In the financial year of 2010-11, the approved budget outlay for expenditure under public health stood at INR 5560 crores while the subsequent budget raised the outlay to INR 5720 crores. The nutritional estimates raised a fundamental question on the efficacy of health interventions at a point of time when India spent nearly 4 percent of its GDP over public health. It lead the then Prime Minister Manmohan Singh to observe that the issue of malnutrition among children was a “national shame.”
However, the reports were far from being universally accepted and were also widely criticized on methodological grounds. In his working paper titled “The Myth of Child Malnutrition in India”, released by IIPS (International Institute of Population Sciences), Arvind Panagariya questioned the use of reference standards for classifying children (under five years of age) as malnourished. Seconding the argument, Panagariya also questioned whether a certain individual suffering from malnutrition can be “pushed” into the safe (adequately nourished zone) within their lifetime as it takes generations for a population to reach its full nutritional potential.
While the second argument can be more prudently discussed by students and scholars of the medical fraternity, much can be said about the first; reference standards. My understanding of the methodological protocol involved while calculating malnutrition majorly stems from the nutritional analysis conducted on the data gathered by the Annual Health Survey – Clinical Anthropometric and Biochemical survey (AHS-CAB, 2013-2014). After its release, AHS-CAB shall provide the most recent estimates on malnutrition and non-communicable, life-style oriented diseases for the 9 EAG states in India.
There are presently popular reference standards for calculating malnutrition namely; NCHS (National Centre Health Statistics, U.S.) Standards and the MGRS (Multicenter Growth Study Group, WHO) standards. While the NFHS 2 (National Family Health Survey, Second Round) made use of NCHS standards, subsequently the NFHS 3 made use of MGRS standards. AHS-CAB makes use of the MGRS reference standards 2007, updated by WHO. Both the studies provide a normal growth curve for children under 5 years of age and can be most popularly seen in the growth charts available at Sub-Centres or hospitals in India. While these be the tools, how does one calculate “malnutrition” per see?
The reference standards calculates three constructs namely:
While Wasting represents a rapid loss in weight vis-à-vis the child’s height, stunting represents a long-term undernourishment.

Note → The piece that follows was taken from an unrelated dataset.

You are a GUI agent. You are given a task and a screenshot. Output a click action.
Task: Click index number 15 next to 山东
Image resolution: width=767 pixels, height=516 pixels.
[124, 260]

Finally, underweight is used as a composite score for both wasting and stunting and is most popularly reported (given the relative stability). The Growth Charts available with the frontline workers also aims to track the indicator of underweight (Weight for Age). Children lying below -2 SD are considered as moderately malnourished, children lying below -3 SD are considered as severely malnourished.
Though the process follows a robust model, the questions arise after the calculation of Z-scores for the three constructs. The current MGRS reference standard is based on the data collected across Brazil, Ghana, India, Norway, Oman, and the U.S) vis-à-vis the NCHS. However, the growth chart follows a logic, as pointed out by Panagariya that, “all differences between the height and weight of population occur due the differences in nutrition”. Therefore, the scores observe that the differences between the sample of a child taken from a well-to-do neighborhood in New Delhi and one residing at a remote village in the state of Chhattisgarh is solely because of the nutritional differences. While this might make statistical sense, in all actuality populations differ based upon their race, ethnicity, cultural practices, and genetic make-up. Effectively, one is therefore not comparing an apple with an apple by following the standards.
While this can be regarded as one of the several issues plaguing the methodology, a deeper concern arises with the hiatus caused by unquestioned reporting and linear interpretation of the reports. If unexplained and unchecked, the public outcry over malnutrition might cause health practitioners to push infants recording low birth weight above the malnutrition levels through administration of external supplements, a trend not unknown to us currently. If this be a way forward, what happens to the previous argument of the longitudinal “catching-up” process? What is the upper limit for the supplement beyond which one risks building obesity? Given the limitations, whether one should make use of reference standards at all?
Such questions need to be addressed while one interprets the survey results. While reference standards are the most convenient and popularly used methods, they should also be interpreted with more care and prudence. India is well placed to develop its own reference standards based upon a more diverse sample that can be regularly updated. While such considerations lie mostly with the policymakers, it is recommended that the underlying concepts of nutrition should be disseminated within the larger populace using simple language. In the words of an anonymous author, “An educated citizenry is a vital requisite for our survival as a free people.”